• **Written problem**
Copy the data below word for word, from the line containing "will click(374, 281)." through the line containing "click(231, 206)", both included.

• **Dataset rows**
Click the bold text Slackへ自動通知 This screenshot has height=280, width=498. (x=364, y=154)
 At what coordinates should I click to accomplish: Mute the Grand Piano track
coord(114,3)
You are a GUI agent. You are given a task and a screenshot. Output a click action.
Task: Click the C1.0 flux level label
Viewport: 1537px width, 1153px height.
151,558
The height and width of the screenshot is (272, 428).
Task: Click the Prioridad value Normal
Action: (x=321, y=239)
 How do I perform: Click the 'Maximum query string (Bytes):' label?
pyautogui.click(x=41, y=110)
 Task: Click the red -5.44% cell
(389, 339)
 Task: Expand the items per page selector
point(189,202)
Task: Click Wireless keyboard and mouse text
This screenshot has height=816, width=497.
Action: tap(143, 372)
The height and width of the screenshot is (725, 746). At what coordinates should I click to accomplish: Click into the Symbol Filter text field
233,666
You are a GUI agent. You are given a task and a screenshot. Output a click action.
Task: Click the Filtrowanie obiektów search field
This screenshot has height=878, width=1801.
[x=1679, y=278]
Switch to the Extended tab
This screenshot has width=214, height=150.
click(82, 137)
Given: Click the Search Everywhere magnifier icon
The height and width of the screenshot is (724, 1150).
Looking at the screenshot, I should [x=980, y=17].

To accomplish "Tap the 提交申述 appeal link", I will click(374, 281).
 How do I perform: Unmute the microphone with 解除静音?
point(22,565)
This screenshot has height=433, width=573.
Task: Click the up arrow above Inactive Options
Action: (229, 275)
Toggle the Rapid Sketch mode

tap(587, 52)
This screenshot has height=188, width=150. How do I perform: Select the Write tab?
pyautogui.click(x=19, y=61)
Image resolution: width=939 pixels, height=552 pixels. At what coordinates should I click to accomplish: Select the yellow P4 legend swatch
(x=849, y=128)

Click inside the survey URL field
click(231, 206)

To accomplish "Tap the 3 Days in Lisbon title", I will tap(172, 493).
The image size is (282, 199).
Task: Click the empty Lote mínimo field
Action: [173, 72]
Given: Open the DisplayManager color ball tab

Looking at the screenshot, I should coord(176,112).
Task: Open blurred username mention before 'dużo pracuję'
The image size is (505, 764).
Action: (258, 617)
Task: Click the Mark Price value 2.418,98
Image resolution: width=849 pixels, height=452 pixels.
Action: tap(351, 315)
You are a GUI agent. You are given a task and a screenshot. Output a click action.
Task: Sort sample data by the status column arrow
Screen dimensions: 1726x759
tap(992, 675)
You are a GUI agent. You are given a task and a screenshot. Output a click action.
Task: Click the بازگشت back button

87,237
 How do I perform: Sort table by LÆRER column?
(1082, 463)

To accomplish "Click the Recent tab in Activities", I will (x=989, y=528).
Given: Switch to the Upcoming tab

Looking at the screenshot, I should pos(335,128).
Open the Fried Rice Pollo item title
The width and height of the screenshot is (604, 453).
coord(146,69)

• **Written answer**
To accomplish "Tap the 提交申述 appeal link", I will click(374, 281).
 How do I perform: Unmute the microphone with 解除静音?
point(22,565)
This screenshot has height=433, width=573.
Task: Click the up arrow above Inactive Options
Action: (229, 275)
Toggle the Rapid Sketch mode

tap(587, 52)
This screenshot has height=188, width=150. How do I perform: Select the Write tab?
pyautogui.click(x=19, y=61)
Image resolution: width=939 pixels, height=552 pixels. At what coordinates should I click to accomplish: Select the yellow P4 legend swatch
(x=849, y=128)

Click inside the survey URL field
click(231, 206)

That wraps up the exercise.